## What is needed
In the entries that follow, the line with "詳細はこちら (887, 977)" opens the range and the line with "Tìm kiếm (86, 16)" closes it; repeat that range exactly, both lines included.
========
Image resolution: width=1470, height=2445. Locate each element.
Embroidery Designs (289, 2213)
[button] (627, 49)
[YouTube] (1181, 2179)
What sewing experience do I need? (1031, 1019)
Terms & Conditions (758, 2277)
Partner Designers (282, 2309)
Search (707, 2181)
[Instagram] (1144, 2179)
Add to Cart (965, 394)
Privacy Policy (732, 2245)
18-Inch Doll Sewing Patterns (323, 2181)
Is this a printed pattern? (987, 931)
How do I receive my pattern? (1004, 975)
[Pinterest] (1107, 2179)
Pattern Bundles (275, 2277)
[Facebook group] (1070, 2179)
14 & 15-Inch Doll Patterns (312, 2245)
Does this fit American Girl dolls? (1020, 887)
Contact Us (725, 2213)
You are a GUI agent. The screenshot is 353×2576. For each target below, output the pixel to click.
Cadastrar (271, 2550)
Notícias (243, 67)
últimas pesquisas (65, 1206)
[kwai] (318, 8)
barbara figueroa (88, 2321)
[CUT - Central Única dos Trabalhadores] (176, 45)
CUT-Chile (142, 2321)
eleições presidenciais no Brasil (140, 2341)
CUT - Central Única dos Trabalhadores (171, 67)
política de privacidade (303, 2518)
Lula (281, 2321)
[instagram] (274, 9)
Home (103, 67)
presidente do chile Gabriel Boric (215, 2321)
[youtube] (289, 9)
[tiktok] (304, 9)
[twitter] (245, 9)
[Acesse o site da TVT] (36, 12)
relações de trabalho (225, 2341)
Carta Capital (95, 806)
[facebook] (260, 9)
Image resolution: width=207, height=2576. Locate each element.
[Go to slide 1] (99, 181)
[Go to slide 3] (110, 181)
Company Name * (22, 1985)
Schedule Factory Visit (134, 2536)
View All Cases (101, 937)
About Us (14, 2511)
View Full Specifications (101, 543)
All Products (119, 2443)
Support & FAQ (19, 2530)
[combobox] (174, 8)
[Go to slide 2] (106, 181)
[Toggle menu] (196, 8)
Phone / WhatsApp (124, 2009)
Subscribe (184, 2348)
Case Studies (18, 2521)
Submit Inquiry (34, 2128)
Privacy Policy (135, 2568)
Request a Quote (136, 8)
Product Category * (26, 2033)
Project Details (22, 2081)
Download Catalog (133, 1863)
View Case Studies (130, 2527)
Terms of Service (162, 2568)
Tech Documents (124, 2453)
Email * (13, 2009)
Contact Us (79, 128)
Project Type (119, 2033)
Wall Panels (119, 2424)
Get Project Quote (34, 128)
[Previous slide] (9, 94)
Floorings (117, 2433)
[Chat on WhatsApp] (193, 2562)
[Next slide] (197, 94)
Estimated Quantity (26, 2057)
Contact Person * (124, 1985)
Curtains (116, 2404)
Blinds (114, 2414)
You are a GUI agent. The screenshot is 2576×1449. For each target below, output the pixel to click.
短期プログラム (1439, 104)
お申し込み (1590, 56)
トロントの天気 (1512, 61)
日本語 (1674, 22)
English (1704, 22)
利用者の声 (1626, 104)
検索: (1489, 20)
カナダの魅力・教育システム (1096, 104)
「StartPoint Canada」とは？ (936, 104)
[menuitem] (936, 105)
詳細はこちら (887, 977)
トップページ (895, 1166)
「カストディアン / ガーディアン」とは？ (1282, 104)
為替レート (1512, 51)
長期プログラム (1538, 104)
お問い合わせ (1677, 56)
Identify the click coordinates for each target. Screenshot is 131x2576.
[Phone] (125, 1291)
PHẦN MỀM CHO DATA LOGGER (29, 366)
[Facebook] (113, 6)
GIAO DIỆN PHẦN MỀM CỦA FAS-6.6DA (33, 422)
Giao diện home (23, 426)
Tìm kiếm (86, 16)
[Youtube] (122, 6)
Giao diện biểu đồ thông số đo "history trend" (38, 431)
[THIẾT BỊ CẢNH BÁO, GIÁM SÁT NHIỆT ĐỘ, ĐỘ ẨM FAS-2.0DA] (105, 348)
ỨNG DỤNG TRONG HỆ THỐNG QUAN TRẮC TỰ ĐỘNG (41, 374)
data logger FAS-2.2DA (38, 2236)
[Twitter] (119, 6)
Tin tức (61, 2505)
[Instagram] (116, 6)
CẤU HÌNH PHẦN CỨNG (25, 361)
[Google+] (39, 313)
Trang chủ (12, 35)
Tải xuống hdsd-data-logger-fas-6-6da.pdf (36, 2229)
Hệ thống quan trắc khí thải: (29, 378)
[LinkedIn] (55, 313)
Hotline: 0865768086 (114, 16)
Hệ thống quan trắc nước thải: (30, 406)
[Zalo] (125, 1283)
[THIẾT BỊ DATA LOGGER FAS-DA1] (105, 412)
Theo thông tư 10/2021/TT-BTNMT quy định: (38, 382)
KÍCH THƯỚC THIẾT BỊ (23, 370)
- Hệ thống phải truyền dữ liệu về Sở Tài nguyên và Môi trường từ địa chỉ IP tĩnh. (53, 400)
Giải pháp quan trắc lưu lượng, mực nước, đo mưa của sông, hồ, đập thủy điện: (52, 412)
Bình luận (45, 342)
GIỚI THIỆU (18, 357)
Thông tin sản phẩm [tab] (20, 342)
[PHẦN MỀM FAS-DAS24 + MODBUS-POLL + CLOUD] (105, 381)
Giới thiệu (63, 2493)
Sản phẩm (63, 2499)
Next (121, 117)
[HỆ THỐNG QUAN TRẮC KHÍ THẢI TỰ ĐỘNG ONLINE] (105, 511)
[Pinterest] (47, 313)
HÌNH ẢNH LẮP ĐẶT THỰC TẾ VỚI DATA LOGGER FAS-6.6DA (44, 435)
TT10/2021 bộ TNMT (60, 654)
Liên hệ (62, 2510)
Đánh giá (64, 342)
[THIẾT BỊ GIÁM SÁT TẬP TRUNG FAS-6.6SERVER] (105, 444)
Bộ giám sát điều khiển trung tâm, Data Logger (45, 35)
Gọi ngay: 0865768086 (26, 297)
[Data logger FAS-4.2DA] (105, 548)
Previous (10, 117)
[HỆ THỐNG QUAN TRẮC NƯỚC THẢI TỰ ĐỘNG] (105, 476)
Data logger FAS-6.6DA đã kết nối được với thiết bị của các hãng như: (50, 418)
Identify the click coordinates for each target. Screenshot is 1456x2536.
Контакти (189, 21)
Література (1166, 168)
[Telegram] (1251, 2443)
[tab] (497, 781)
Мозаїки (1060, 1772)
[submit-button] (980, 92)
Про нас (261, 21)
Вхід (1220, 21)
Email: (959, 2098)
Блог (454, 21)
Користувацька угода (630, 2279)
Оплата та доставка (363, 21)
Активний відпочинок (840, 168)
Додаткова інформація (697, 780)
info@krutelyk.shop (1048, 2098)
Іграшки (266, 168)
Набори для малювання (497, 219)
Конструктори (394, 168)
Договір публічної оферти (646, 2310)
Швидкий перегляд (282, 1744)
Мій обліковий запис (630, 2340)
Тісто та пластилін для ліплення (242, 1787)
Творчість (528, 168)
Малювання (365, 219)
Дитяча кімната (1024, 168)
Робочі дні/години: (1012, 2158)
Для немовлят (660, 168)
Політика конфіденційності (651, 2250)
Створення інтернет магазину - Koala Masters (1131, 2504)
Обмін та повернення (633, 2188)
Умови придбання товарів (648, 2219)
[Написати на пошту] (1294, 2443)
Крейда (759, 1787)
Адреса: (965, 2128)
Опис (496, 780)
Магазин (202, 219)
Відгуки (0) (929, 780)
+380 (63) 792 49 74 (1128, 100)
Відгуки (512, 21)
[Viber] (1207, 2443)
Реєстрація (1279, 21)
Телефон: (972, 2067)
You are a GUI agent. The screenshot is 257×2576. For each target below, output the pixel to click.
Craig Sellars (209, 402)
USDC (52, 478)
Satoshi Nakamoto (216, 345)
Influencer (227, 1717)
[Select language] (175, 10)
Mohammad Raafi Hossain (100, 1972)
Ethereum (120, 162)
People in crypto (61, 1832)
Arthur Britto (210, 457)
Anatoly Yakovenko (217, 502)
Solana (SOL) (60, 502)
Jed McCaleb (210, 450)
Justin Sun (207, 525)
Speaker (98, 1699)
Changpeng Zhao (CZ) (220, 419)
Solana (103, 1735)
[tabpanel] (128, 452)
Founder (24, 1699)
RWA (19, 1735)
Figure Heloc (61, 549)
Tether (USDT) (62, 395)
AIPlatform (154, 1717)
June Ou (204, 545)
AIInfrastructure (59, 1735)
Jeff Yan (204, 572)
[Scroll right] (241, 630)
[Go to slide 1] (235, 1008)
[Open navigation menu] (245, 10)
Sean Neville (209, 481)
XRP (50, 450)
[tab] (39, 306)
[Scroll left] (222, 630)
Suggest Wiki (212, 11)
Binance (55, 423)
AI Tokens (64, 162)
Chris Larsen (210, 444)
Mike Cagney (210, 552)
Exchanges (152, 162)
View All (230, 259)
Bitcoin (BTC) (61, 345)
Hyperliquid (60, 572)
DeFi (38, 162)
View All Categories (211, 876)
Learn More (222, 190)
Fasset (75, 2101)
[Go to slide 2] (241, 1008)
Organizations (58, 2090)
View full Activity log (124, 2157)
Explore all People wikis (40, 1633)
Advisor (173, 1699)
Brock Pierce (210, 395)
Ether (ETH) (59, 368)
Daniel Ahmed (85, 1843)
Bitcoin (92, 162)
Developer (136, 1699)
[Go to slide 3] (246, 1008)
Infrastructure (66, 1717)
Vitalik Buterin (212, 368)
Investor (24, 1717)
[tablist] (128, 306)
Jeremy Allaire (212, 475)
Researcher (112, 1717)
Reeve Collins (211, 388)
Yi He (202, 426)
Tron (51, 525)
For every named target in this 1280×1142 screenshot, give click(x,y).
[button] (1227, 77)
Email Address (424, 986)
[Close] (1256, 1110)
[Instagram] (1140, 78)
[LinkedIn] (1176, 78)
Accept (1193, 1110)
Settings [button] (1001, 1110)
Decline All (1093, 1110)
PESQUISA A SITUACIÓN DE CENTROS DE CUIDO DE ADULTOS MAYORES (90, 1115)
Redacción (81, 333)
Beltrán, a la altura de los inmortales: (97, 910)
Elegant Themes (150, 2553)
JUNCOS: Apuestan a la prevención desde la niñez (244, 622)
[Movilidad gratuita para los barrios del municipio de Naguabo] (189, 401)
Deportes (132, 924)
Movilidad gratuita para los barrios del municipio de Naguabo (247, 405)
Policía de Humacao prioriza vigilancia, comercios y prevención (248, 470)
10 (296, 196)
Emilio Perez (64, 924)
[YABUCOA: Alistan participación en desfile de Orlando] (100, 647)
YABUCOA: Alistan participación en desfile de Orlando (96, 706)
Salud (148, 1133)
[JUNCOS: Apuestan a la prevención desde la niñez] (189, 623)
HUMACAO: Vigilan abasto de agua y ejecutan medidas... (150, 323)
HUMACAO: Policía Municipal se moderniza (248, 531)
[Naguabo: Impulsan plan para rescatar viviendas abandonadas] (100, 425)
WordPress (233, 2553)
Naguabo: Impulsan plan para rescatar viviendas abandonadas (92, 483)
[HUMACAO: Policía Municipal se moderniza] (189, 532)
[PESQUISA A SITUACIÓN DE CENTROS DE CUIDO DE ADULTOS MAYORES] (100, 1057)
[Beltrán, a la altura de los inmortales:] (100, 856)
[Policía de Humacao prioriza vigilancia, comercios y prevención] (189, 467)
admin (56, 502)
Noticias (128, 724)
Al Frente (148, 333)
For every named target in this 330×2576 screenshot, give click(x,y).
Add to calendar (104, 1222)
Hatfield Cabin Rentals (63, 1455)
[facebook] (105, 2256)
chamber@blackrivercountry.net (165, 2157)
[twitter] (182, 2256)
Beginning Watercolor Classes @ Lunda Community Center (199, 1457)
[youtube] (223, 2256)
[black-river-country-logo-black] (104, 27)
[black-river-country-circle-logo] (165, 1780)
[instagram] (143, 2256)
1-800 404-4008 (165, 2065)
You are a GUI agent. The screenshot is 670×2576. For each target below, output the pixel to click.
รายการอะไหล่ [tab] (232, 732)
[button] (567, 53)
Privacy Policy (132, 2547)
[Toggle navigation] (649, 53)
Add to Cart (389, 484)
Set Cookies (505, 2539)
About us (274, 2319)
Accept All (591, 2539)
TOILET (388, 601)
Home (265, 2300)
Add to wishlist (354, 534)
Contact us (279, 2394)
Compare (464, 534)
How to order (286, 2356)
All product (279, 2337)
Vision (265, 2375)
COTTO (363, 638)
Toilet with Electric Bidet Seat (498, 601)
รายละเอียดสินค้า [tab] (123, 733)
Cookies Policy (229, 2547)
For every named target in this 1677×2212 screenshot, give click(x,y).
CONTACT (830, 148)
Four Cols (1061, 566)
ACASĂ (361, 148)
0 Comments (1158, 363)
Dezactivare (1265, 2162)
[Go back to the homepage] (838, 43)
========
## Exercise result
詳細はこちら (887, 977)
トップページ (895, 1166)
「カストディアン / ガーディアン」とは？ (1282, 104)
為替レート (1512, 51)
長期プログラム (1538, 104)
お問い合わせ (1677, 56)
Identify the click coordinates for each target. Screenshot is 131x2576.
[Phone] (125, 1291)
PHẦN MỀM CHO DATA LOGGER (29, 366)
[Facebook] (113, 6)
GIAO DIỆN PHẦN MỀM CỦA FAS-6.6DA (33, 422)
Giao diện home (23, 426)
Tìm kiếm (86, 16)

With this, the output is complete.